Leningrad Does Varietee: Wooding, Shostakovich, Dunayesky and Prokofiev

by Georg Predota , Interlude

Sam Wooding and his Chocolate Kiddies

Sam Wooding and his Chocolate Kiddies

Just a couple of years after Western Europe fell under the spell of popular American musical styles, it also debuted in the Soviet Union. As a musical language increasingly placed at the service of social commentary, and with its strong connotations for freedom, jazz in the Soviet era led a somewhat tortured existence. Constantly in flux between prohibition, censorship and even state sponsorship, jazz developed into a popular form of music and it became an element of Soviet cultural life. The birth of Soviet jazz is celebrated on 1 October 1922 when Valentin Parnach and his band played their first concert in Moscow.

The birth of Soviet jazz and its influences

Chocolate Kiddies poster

Parnach came into contact with jazz at a concert of the American band Louis Mitchel Jazz Kings during his exile in Paris in 1921. He returned to Moscow a year later with a complete set of instruments. But what really got the jazz craze properly started were appearances of bandleader Sam Wooding and his “Chocolate Kiddies.” Essentially a Broadway-styled revue billed as a “negro operetta,” it toured the Soviet Union in 1926 for three months with appearances in Moscow and Leningrad. Joseph Stalin was in the Moscow audience, and criticism focused on the visual aspects of the performance. As a reviewer wrote, “it is not important how blacks play, how they dance, sing and think… What is important is that they are all black.”

Sam Wooding & his Chocolate Kiddies in Leningrad 

Dmitri Shostakovich

Dmitri Shostakovich

When the Chocolate Kiddies Company arrived in Leningrad, a highly interested Dmitri Shostakovich sat in the audience. According to musicologists, this “was, to Shostakovich a musical revelation of America.” Growing up in the young Leninist Soviet Union, Shostakovich had previously only gleaned jazz through selected friends and sparse historical information. The vitality and enthusiasm of the performers made an indelible impression, and jazz remained part of his compositional toolkit. Political circumstances beyond his control made it impossible to overtly practise his appreciation, but in 1934 he was commissioned by a Leningrad dance band to furnish some dancing music. The resulting Suite for Jazz Orchestra is a whimsical take on jazz, reflecting more of the composer’s interest in gypsy music and the music of the Yiddish theatre. As such, we expectedly find a waltz and a polka, but it also features a concluding foxtrot. Conforming to severe Soviet guidelines, this jazz suite leaves no room for improvisation but unfolds in strict time and rhythm.
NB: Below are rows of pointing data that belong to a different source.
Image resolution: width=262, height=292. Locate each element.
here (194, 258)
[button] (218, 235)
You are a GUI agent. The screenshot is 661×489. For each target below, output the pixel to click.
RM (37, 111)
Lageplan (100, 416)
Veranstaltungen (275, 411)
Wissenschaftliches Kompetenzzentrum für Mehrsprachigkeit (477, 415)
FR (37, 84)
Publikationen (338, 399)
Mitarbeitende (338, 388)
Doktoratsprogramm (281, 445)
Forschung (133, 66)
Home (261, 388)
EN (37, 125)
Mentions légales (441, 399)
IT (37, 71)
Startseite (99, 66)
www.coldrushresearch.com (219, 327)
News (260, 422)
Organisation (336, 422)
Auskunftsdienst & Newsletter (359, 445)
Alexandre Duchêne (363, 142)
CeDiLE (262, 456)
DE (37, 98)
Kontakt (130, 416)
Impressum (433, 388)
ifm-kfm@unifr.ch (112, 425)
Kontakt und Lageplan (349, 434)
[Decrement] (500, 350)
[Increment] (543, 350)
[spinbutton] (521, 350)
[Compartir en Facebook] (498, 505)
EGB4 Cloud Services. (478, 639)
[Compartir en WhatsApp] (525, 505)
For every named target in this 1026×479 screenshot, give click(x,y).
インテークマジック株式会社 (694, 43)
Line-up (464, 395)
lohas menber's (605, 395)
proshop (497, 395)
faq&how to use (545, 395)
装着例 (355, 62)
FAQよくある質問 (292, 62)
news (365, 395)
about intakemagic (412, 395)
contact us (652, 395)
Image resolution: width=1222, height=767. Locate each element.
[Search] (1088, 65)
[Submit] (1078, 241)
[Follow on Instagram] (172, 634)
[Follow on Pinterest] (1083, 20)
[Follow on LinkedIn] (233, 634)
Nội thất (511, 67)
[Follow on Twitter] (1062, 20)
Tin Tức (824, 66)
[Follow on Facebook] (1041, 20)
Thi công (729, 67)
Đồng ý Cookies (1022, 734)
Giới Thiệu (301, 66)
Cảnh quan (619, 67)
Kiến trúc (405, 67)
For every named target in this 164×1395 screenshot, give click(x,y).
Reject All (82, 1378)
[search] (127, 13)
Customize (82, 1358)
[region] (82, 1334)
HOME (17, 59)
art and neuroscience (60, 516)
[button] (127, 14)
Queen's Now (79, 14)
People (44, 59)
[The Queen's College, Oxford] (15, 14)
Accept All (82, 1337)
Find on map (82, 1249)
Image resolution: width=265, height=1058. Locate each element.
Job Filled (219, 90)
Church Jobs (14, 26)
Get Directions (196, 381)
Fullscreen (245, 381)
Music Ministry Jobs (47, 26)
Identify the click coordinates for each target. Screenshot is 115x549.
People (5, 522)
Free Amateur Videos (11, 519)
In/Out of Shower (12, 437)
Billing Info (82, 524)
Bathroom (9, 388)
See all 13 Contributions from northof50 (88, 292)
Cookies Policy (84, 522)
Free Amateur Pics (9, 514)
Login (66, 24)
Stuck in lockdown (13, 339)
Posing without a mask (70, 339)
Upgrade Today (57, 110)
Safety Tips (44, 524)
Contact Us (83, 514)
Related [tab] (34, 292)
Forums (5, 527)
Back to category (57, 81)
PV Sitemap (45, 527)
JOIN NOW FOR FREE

May Day in Leningrad (1925)

May Day in Leningrad (1925)

The Soviet Union experienced massive political and economic upheavals in the early 1930s, and jazz was eyed as an undesirable import of Western culture. Joseph Stalin tightly controlled all manner of artistic expression, and he demanded that all forms of art convey the struggles and triumphs of the proletariat and present a realistic reflection of Soviet life and society. Searching for a musical style “in which the ideology of the emerging communist communal society could be expressed most effectively” also meant that jazz had to be politicized.

Isaak Dunayesky

Isaak Dunayesky

Maxim Gorki, writing during his exile in Sorrento, equated jazz with homosexuality, drugs and eroticism. He describes jazz as “a dry knock of an idiotic hammer penetrates the utter stillness. One, two, three, ten, twenty strikes, and afterwards a wild whistling and squeaking as if a ball of mud was falling into clear water; then follows a rattling, howling and screaming like the clamor of a metal pig, the cry of a donkey or the amorous croaking of a monstrous frog. The offensive chaos of this insanity combines into a pulsing rhythm. Listen to this screaming for only a few minutes, and one involuntarily pictures an orchestra of sexually wound-up madmen, conducted by a Stallion-like creature who is swinging his giant genitals.” The alleged connection between jazz, modern dance and sexuality was officially classified as “sonic idiocy in the bourgeois-capitalist world.” Given such overt hostility, jazz idioms found refuge in motion pictures.

Sergei Prokofiev

Sergei Prokofiev

With Soviet artists and performers increasingly falling under the microscope of uncompromising state machinery, Sergei Prokofiev—with permission from the government—packed his bags and settled in Paris in October 1923. In a city awash with artistic personalities, Prokofiev quickly became interested in jazz and rubbed shoulders with leading composers, including George Gershwin in 1928. Vernon Duke reports, “George came and played his head off; Prokofiev liked the tunes and the flavoursome embellishments, but thought little of the Concerto in F, which he said later, consisted of “32-bar choruses ineptly bridged together.” Prokofiev thought highly of Gershwin’s gifts, both as a composer and pianist, and he predicted “he’d go far should he leave dollars and dinners alone.” Duke also remembered Prokofiev saying, “Gershwin’s piano playing is full of amusing tricks, but the music is amateurish.” Prokofiev met Gershwin again in 1930 in New York, and noted in his journal afterward, “Gershwin also attempts to compose serious music, and sometimes he even does that with a certain flair, but not always successfully.” For all the criticism and posturing, it is clear that Prokofiev was highly receptive to jazz influences. One might actually describe the slow movement of his Third Piano Concerto, a work that had been started as far back as 1913, as greatly indebted to Gershwin.

Thursday, July 22, 2021

23 historic photographs of classical composers doing incredibly normal things

 By Maddy Shaw Roberts, ClassicFM London

Iconic preserved moments of history’s most esteemed maestros, doing very normal stuff.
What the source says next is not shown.